==== Fragmento del texto
Sensatez y sentimientos
La tecnología de reconocimiento de emociones detecta -y se nutre- de los patrones de imagen y discurso de quienes están al otro lado de pantallas y micrófonos. Ya se emplea en áreas como el marketing, la seguridad y los recursos humanos. Sirve para monitorear a trabajadores remotos y guiar a estudiantes en las aulas. Con el impulso que le dio la pandemia, es una línea de investigación en crecimiento, con un valor proyectado de 37 billones de dólares para 2026. Por otro carril discurren las preguntas sobre su funcionamiento y los dilemas éticos. Cada vez más voces piden regulaciones estatales e internacionales. Estos programas podrían llevar a “suposiciones equivocadas sobre estados y capacidades internas a partir de apariencias externas, con el objetivo de extraer más de lo que las personas deciden revelar”, plantea Kate Crawford, que es al mismo tiempo investigadora de Microsoft y especialista en ética de la IA.
========
§ El problema
Repite, de principio a fin y sin cambios, el fragmento sobre la tecnología de reconocimiento de emociones. Las entradas no desempeñan ningún papel en esto.
==== Entradas proporcionadas
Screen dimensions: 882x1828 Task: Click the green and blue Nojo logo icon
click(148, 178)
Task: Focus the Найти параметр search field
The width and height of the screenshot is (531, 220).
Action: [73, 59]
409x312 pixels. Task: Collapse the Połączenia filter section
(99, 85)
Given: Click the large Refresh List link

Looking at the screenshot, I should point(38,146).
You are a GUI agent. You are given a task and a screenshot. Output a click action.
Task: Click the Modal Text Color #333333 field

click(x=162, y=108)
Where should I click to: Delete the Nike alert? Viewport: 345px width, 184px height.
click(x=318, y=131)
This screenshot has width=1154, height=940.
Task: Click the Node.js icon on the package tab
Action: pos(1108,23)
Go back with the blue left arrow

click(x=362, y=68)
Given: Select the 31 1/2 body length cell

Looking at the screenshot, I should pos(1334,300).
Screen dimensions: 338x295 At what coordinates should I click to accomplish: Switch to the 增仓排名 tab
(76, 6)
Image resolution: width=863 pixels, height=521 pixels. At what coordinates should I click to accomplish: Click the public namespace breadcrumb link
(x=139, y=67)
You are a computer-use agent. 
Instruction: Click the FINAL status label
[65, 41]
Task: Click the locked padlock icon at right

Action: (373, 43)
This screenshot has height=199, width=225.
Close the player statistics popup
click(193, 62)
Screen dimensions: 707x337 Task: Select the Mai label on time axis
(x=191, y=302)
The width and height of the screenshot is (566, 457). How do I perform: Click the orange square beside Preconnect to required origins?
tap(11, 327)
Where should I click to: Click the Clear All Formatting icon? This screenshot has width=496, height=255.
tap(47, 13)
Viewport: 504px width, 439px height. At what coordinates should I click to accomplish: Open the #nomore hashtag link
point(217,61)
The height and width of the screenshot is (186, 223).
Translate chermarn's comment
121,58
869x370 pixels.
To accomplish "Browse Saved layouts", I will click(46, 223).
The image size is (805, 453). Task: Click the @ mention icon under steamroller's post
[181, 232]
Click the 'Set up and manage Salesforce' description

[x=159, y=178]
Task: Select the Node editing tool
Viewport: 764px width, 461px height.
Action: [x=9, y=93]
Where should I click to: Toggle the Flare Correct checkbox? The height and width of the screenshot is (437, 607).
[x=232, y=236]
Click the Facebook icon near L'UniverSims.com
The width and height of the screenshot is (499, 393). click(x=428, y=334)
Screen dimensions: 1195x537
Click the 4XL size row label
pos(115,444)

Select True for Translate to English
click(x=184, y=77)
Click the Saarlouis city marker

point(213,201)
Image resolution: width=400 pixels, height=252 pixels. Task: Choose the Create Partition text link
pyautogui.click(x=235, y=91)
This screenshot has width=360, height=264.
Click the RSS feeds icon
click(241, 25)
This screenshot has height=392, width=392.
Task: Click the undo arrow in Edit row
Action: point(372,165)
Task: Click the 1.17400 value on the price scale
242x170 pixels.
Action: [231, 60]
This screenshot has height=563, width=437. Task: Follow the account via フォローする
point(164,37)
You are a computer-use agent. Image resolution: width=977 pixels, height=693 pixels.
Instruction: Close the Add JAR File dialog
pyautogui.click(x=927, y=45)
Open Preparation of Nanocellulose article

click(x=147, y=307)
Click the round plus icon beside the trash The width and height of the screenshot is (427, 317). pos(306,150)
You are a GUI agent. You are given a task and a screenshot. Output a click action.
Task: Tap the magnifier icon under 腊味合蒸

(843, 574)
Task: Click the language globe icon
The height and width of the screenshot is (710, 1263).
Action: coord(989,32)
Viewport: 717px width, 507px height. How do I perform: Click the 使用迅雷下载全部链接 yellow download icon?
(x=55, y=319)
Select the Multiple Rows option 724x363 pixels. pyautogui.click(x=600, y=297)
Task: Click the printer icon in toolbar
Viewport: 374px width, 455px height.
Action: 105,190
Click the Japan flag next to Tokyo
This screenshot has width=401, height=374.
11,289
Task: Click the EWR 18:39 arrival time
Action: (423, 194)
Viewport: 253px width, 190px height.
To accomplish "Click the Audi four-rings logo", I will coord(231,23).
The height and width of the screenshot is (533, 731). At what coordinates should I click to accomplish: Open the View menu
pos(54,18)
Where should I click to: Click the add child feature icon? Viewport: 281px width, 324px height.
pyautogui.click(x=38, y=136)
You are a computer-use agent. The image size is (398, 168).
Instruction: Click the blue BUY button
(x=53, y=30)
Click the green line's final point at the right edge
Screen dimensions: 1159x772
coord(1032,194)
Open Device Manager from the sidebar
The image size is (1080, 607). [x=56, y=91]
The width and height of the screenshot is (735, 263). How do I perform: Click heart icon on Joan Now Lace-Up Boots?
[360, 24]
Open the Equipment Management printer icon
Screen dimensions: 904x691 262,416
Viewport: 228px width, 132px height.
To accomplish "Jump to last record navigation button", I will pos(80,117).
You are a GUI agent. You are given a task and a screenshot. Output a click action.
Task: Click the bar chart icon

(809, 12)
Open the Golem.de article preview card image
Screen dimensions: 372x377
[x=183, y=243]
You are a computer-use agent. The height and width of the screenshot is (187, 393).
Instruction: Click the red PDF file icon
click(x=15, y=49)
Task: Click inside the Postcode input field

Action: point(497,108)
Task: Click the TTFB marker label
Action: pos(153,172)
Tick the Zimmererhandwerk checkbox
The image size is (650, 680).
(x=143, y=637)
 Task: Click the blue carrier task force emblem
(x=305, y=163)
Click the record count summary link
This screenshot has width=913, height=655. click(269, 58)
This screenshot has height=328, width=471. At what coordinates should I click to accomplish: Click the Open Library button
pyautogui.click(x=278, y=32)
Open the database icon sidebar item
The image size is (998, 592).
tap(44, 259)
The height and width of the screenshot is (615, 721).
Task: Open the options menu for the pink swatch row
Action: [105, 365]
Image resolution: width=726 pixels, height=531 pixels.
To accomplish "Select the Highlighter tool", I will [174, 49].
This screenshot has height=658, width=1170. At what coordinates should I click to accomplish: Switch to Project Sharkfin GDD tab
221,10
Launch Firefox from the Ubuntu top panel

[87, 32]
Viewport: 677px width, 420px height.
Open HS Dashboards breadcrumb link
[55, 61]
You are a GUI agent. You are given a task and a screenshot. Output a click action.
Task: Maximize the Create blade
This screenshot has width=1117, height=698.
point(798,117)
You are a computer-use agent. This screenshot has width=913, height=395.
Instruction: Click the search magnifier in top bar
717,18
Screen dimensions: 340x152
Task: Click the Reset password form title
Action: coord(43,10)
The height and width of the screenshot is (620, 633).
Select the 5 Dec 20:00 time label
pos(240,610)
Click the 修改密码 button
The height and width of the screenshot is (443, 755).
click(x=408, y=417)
========
§ Resultado de la tarea
Sensatez y sentimientos
La tecnología de reconocimiento de emociones detecta -y se nutre- de los patrones de imagen y discurso de quienes están al otro lado de pantallas y micrófonos. Ya se emplea en áreas como el marketing, la seguridad y los recursos humanos. Sirve para monitorear a trabajadores remotos y guiar a estudiantes en las aulas. Con el impulso que le dio la pandemia, es una línea de investigación en crecimiento, con un valor proyectado de 37 billones de dólares para 2026. Por otro carril discurren las preguntas sobre su funcionamiento y los dilemas éticos. Cada vez más voces piden regulaciones estatales e internacionales. Estos programas podrían llevar a “suposiciones equivocadas sobre estados y capacidades internas a partir de apariencias externas, con el objetivo de extraer más de lo que las personas deciden revelar”, plantea Kate Crawford, que es al mismo tiempo investigadora de Microsoft y especialista en ética de la IA.